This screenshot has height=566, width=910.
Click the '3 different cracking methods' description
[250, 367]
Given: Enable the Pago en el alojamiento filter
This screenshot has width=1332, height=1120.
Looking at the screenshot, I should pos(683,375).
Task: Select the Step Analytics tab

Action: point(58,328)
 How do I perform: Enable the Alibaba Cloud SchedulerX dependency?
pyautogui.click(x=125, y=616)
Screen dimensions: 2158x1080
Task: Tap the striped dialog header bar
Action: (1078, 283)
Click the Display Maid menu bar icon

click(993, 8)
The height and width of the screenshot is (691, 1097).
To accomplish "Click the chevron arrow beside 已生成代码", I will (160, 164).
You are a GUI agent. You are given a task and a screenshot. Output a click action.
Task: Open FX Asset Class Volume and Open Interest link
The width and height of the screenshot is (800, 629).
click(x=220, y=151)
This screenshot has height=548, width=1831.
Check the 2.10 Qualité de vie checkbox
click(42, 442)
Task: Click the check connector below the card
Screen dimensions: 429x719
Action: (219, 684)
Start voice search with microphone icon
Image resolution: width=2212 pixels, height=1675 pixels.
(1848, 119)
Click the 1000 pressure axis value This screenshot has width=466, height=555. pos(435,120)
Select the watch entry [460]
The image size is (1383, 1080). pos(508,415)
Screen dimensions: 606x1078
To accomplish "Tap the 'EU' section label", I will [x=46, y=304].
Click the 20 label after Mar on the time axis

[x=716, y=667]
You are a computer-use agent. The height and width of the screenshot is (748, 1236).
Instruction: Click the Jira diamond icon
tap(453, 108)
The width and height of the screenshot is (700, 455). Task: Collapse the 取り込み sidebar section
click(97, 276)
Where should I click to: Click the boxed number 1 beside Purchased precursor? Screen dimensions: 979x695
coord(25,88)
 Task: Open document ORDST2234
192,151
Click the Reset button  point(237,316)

• Problem to solve: For every line of the records that includes the string "agent", add one to a tally; the answer is that tally alone.

• Solution for this task: 2